チェルシー行き拒否のゼコ、「ローマは僕の家族。これからもルピのユニフォームを喜んで着続ける」

写真拡大

▽今冬の移籍市場でチェルシー移籍濃厚と報じられながらも最終的にローマ残留を決めたボスニア・ヘルツェゴビナ代表FWエディン・ゼコ(31)が今冬の去就問題を振り返った。ボスニア・ヘルツェゴビナ『Klix』が伝えている。

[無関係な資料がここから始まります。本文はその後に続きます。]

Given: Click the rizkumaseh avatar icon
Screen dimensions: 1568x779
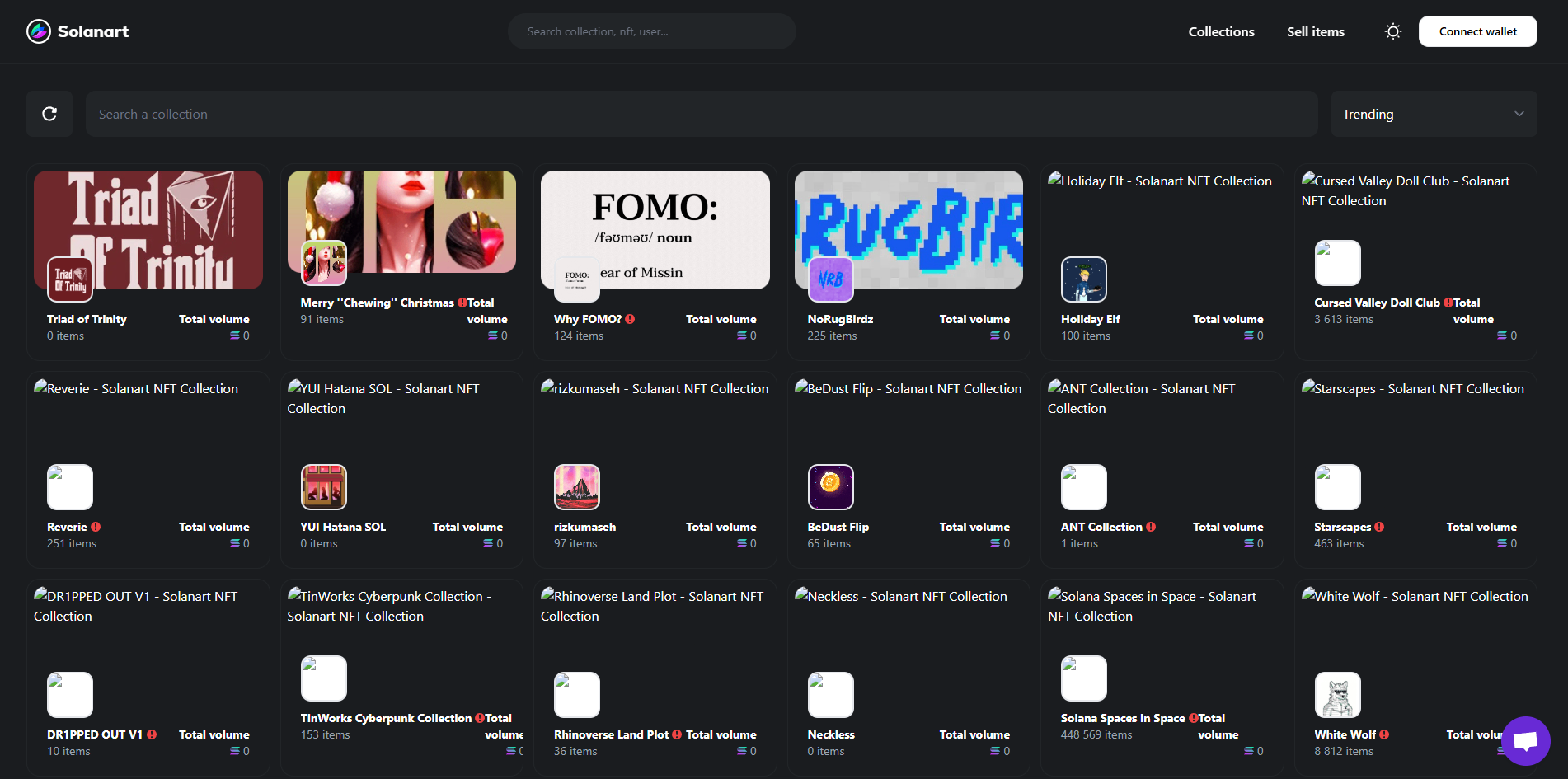Looking at the screenshot, I should 576,486.
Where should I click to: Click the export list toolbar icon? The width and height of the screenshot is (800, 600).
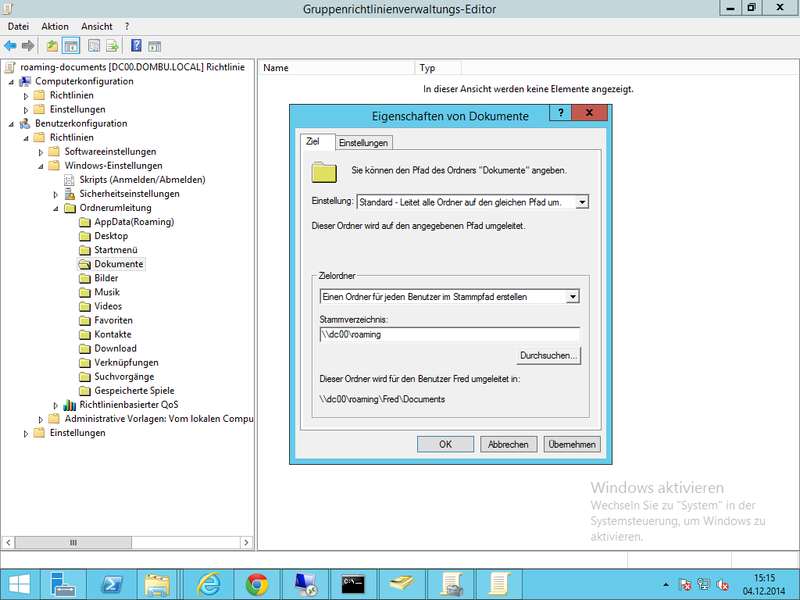coord(113,45)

▽今冬の移籍市場でストライカーの獲得を目指しているといわれたチェルシーは、そのメインターゲットとして昨季セリエA得点王のゼコをリストアップ。一時はゼコとブラジル人DFエメルソン・パルミエリ(23)のセットで、5000万ユーロ(約67億7000万円)+ボーナス1000万ユーロ(約13億5000万円)という条件でのクラブ間合意並びにゼコ本人との個人間合意も報じられていた。

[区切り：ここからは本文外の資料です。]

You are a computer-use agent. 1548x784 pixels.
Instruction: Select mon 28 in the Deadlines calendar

▽しかし、最終的にゼコはチェルシー行きを固辞。これを受けて、チェルシーはエメルソンを単独で獲得し、新ストライカーにはアーセナルのフランス代表FWオリヴィエ・ジルーを迎え入れることになった。

▽ゼコはチェルシーとの移籍交渉に関して、「交渉が行われたことは事実だよ。そして、僕がこの件に関して言える唯一にことだ」とコメント。実際に具体的な交渉が行われたことを認めた。

▽また、ゼコはチェルシーからのオファーを「光栄なこと」と語りつつも、「僕の家族」と評するローマへの愛情が残留を決断した理由だったことを明かした。

「今回のことに関しては嘘やおかしな主張も含めて多くの憶測が伝えられていたね。だけど、僕はチェルシーからの関心をとても光栄だと思っていたし、クラブに対する尊敬の気持ちも強かった」

「ここ数週間、自分がローマを離れるという、多くの話を聞いてきたけど、僕はまだここにいる。結局、僕はローマで幸せなんだ。ローマは僕の大事な家であり、自分の人生において忘れられないモノのひとつなんだ」

「僕はここに初めて来たときから信じがたい歓迎を受けてきた。僕は決してそのことを忘れられないし、僕とこの街は人生における最も幸せな瞬間のひとつとして、しっかりと結びついているんだ」

「ここでは最初の子供であり娘のウナ、その後に息子のダニが生まれ、初めて父親としての気持ちを感じることができたんだ」

「ローマはいま、僕の人生の一部だ。それはこれからもいつもね」

「これから自分たちの前にいくつもの美しい瞬間が訪れることを信じているんだ。同時にチーム一丸となって目標を達成していきたい」

「ローマは僕の家族なんだ。そして、これからもルピのユニフォームを喜んで着続けるよ」

▽魅力的なクラブと評したチェルシーからのオファーを断り、愛する“永遠の都”でのプレー継続を選択したゼコの心意気に、多くのロマニスタも心を打たれたに違いない。現在、リーグ戦6戦未勝利の泥沼に陥るチームだが、次節ヴェローナ戦では吹っ切れたエースストライカーが必ずやチームを勝利に導いてくれるはずだ。